Wednesday, July 6, 2016

From the Stacks: Mosquitoes

Balmy summer weather has finally arrived in Ann Arbor, and the staff at the Clements Library are enjoying the season's warmth and sunshine. The joys of sipping lemonade in the shade and lounging in hammocks are tempered by the less popular harbingers of summer-- mosquitoes. Mosquito-borne illnesses continue to plague the modern world, with West Nile, Zika virus, malaria, and dengue fever still making news headlines. While the resources at our disposal to try to mitigate and prevent the spread of disease far outweigh those available in the eighteenth and nineteenth centuries, the annoyance we feel when confronted with a mosquito's whine and bite seems remarkably unchanged from that expressed by our forebears.

Our Edward L. Buttrick Diary records Buttrick's experiences as an itinerant schoolteacher in rural Kentucky in 1843. Buttrick remarked after a particularly restless hot September night, "The musquitoes nearly ate me alive. It was an excessively warm night & I could only cover my face in the bed clothes & be resigned to my fate… I could bear the biting but the singing was what troubled me. They sing you a song & then present their bills which you must receive in spite of all protestations."

The familiarity of the mosquitoes' "song" is referenced in this sheet music from 1899.

Howard Whitney, The Mosquitoes' Parade: A Jersey Review (New York: M. Witmark and Sons, 1899). Versions of the song can be heard on YouTube.

The Mosquitoes' Parade draws on the shared understanding of the insect's high-pitched and incessant drone to add humor and depth to the score.  Laughing at the misfortune of dealing with the evasive and persistent mosquito also tends to be coupled with a good dose of hyperbole to express the sheer frustration caused by them. Take, for example, this illustrated envelope from our Pen and Ink Collection.


While the swarms of mosquitoes featured in this piece labelled "Pleasures of Minnesota Life" may be larger and more ferocious than those in real life, the exaggeration evokes the size of the artist's despair in trying to outrun and outwit the pests in "Mosquito Swamp, Min."

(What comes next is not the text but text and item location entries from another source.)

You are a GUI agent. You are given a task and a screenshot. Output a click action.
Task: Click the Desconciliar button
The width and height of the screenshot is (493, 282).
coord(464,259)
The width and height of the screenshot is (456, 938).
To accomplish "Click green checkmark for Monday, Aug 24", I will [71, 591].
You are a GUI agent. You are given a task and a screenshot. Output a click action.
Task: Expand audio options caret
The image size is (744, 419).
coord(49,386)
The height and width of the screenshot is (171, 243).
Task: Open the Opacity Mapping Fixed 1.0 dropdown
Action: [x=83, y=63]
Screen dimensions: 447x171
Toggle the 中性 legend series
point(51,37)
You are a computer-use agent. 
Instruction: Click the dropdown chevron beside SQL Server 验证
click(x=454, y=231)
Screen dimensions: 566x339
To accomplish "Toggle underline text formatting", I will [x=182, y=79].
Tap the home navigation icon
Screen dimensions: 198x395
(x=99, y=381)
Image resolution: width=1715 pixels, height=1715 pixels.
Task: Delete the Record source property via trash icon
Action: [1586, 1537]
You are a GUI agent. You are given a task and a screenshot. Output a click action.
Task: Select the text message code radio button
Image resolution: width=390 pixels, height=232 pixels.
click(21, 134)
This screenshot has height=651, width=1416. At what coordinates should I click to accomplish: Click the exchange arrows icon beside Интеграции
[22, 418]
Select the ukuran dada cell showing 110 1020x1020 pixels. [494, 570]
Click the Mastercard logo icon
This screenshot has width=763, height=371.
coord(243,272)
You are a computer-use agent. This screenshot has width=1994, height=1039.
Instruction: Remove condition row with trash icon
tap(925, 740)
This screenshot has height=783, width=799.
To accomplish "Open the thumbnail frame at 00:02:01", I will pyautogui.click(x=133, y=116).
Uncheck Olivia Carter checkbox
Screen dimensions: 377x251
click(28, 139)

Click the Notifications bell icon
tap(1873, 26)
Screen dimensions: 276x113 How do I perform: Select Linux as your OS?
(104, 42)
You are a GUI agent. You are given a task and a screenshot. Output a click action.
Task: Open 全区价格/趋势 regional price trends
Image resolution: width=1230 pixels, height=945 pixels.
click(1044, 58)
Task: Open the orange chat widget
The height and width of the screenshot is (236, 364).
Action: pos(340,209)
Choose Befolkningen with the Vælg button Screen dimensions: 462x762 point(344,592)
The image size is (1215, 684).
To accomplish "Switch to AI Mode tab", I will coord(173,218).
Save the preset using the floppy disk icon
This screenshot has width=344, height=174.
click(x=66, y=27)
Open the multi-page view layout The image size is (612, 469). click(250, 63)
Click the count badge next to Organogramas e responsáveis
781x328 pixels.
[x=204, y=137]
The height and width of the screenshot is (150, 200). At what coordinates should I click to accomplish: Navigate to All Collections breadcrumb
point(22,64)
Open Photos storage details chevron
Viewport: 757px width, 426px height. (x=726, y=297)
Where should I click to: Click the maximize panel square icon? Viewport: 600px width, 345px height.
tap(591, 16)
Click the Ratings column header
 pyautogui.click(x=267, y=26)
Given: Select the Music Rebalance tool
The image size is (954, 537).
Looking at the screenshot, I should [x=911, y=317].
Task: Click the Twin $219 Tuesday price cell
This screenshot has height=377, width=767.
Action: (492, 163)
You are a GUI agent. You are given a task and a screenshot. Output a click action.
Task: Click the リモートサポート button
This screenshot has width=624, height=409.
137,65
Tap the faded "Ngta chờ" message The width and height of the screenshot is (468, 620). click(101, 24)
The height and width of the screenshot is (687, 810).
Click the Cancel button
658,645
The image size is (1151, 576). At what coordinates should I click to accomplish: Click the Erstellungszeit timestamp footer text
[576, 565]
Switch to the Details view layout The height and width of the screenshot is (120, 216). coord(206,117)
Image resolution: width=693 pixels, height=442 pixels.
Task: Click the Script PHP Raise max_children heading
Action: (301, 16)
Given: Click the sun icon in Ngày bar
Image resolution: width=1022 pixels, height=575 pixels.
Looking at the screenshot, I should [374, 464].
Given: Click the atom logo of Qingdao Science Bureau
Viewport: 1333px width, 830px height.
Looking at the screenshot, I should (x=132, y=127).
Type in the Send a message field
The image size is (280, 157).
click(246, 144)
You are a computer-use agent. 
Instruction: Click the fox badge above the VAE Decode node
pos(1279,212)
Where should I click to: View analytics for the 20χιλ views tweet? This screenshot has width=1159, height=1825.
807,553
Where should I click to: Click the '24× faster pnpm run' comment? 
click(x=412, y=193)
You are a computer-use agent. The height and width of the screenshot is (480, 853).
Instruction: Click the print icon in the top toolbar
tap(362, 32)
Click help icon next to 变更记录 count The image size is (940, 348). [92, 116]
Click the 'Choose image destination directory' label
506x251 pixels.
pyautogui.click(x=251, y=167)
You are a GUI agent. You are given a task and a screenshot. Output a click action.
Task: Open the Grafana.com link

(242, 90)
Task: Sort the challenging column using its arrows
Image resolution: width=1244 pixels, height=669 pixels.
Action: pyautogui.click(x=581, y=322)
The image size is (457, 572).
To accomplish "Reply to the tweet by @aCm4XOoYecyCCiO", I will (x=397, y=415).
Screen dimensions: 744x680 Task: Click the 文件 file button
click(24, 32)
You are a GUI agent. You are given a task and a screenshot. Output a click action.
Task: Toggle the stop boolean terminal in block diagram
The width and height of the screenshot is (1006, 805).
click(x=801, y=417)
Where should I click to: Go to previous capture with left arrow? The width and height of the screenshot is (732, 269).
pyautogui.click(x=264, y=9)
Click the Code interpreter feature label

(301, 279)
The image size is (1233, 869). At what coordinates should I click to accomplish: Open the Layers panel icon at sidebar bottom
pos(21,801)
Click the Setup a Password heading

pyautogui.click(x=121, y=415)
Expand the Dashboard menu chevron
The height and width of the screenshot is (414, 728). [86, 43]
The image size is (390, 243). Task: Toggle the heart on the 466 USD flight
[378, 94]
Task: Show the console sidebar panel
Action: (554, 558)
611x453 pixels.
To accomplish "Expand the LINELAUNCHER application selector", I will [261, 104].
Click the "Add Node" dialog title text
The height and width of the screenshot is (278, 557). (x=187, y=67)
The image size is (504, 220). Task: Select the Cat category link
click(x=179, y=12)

Another type of "mosquito swamp" appears in an illustrated survey map from our Samuel Williams Papers. Samuel Williams served as the chief clerk in the Northwest Territory surveyor general's office, and this map may have been a light-hearted joint effort with his brother, William. Near the center of the survey, the "Musquito Breeding Swamp" would surely be a place to avoid.


This sampling from our collections hints at the long-standing irritation with these summertime pests. As Edward Fenno, of our Fenno-Hoffman Family Papers, lamented while suffering through a New Orleans summer in 1823, mosquitoes "are an obstacle to all improvement of the mind… one must be made of most impenetrable stuff to withstand their attacks." Alternatively, we can sing the praises of the 21st century while using copious amounts of insect repellent.